47.1 (providing that appellate court must address only issues necessary to
final disposition of appeal).

[4]The uniform oil and gas
lease form provides in part, “This LEASE AGREEMENT (this “Lease”) is made as of
the ___ day of _________, 2008, between the Lessor(s) whose legal description
and address are set forth on Schedule-1 attached hereto, and Lessee
_____________, whose address is _____________, Fort Worth, Texas _________.” 
The uniform oil and gas lease form is not executed by anyone.

          [5]The
uniform oil and gas lease form specifically states on page 11:
(c)  Lessor Acknowledgement     . . . By signing
this Lease, Lessor [i.e., Appellants] acknowledges and stipulates that Lessor
was not obligated to sign this lease based upon the terms negotiated by [SFWA]
with Lessee and that Lessor had the right to negotiate its own terms with any
company prior to signing this lease.  Additionally, Lessor acknowledges that it
is the Lessor’s obligation to investigate the Lease, all negotiated terms, to
take such action as necessary to make an informed decision prior to signing
this Lease, and that the decision made by Lessor in signing this lease is made
after fully researching the matter independent of any other information
provided by [SFWA].  It is ultimately the responsibility of Lessor to (a)
determine if Lessor wants to negotiate with the Lessee, (b) fully investigate
the issues and facts related to signing an oil and gas lease, and (c) determine
what terms are acceptable to Lessor to be included in this lease. 

[6]The trial court also
granted summary judgment on the grounds that “[n]o legally valid contract was
made or exists between [Vantage] and SFWA” and that “the alleged contract
[between Vantage and SFWA] is otherwise unenforceable because it does not
comply with the statute of frauds.”  Appellants challenge these grounds for
summary judgment in their first, third, fourth, fifth, sixth, and seventh
issues.  Because we affirm the trial court’s summary judgment on other grounds,
we need not address these grounds.  See Warren v. Am. Nat’l Fire Ins. Co.,
826 S.W.2d 185, 189 (Tex. App.—Fort Worth 1994, writ denied) (explaining that
because appellate court determined independent ground existed for summary
judgment, it need not address appellant’s remaining challenges to summary
judgment); see also Tex. R. App. P. 47.1.
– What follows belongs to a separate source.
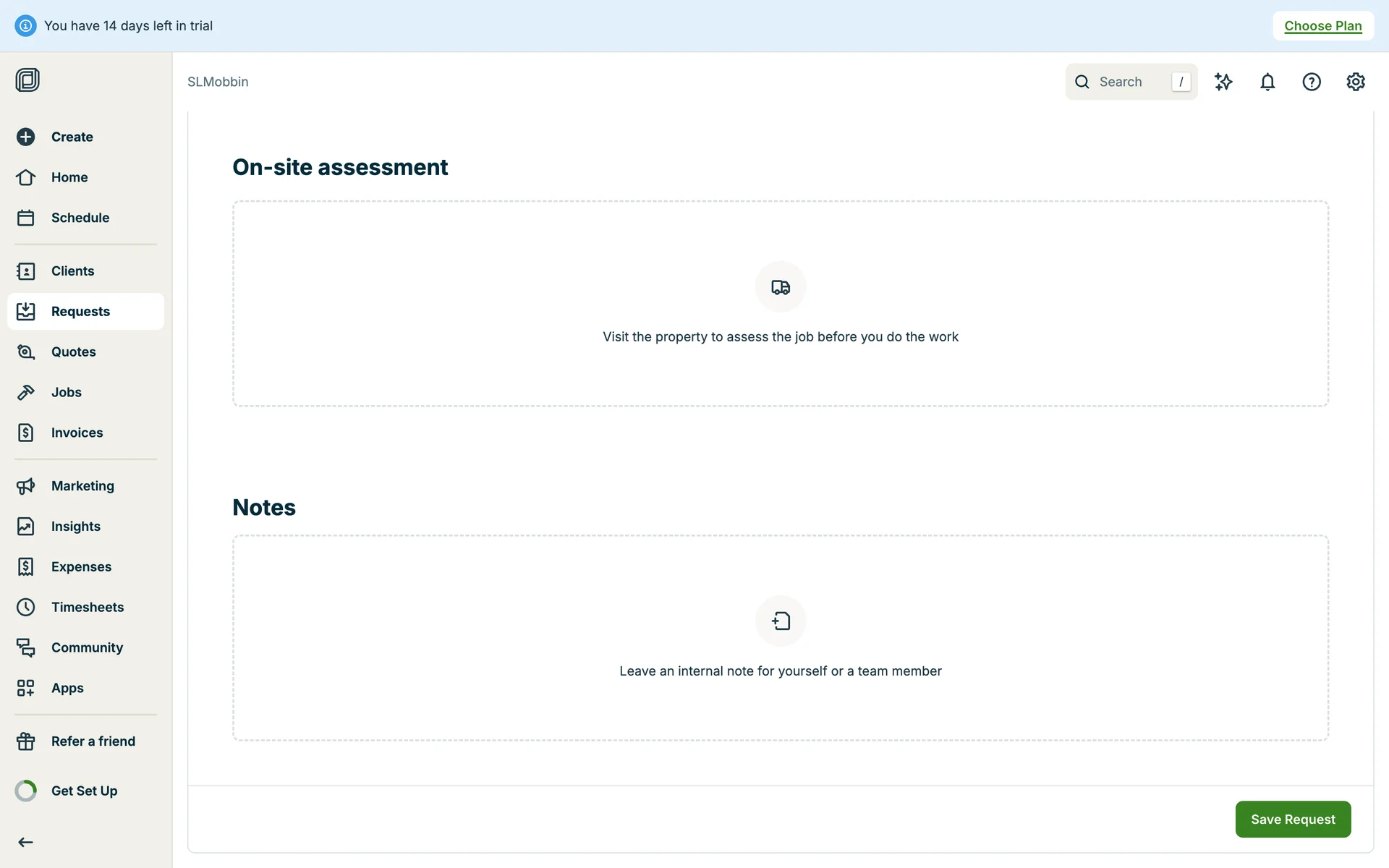Navigate to Invoices

[x=77, y=433]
[7]Appellants claim that they
are identified in a “leasing priority spreadsheet” prepared by Vantage.  This
spreadsheet is not attached to the emails that Appellants contend constitute
the contract between Vantage and SFWA, and it does not identify Appellants by
name, address, or property description.  The spreadsheet simply lists the
neighborhoods participating in SFWA and proposes a sequential order for
prioritization of the signing of leases.

[8]Having determined that
Appellants do not possess standing to sue for breach of any contract that may
exist between Vantage and SFWA, we need not address Appellants’ eighth issue
alleging that a genuine issue of material fact exists as to their damages on
their breach of contract claim.  See Tex. R. App. P. 47.1 (stating that
appellate court must address only issues necessary to final disposition of the
appeal).

[9]The elements of a
negligent misrepresentation claim are that (1) the defendant, in the course of
his business, profession, or employment, or in another transaction in which he
had a pecuniary interest, supplied to the plaintiff false information for guidance
in a business transaction; (2) the defendant failed to exercise reasonable care
or competence in obtaining or communicating the information; (3) the plaintiff
justifiably relied on the information; and (4) the defendant’s negligent
misrepresentation proximately caused the plaintiff to suffer pecuniary loss.  See
McCamish, Martin, Brown & Loeffler v. F.E. Appling Interests, 991
S.W.2d 787, 791 (Tex. 1999).  The absence of evidence on the first element was
one ground on which the trial court granted summary judgment on this claim.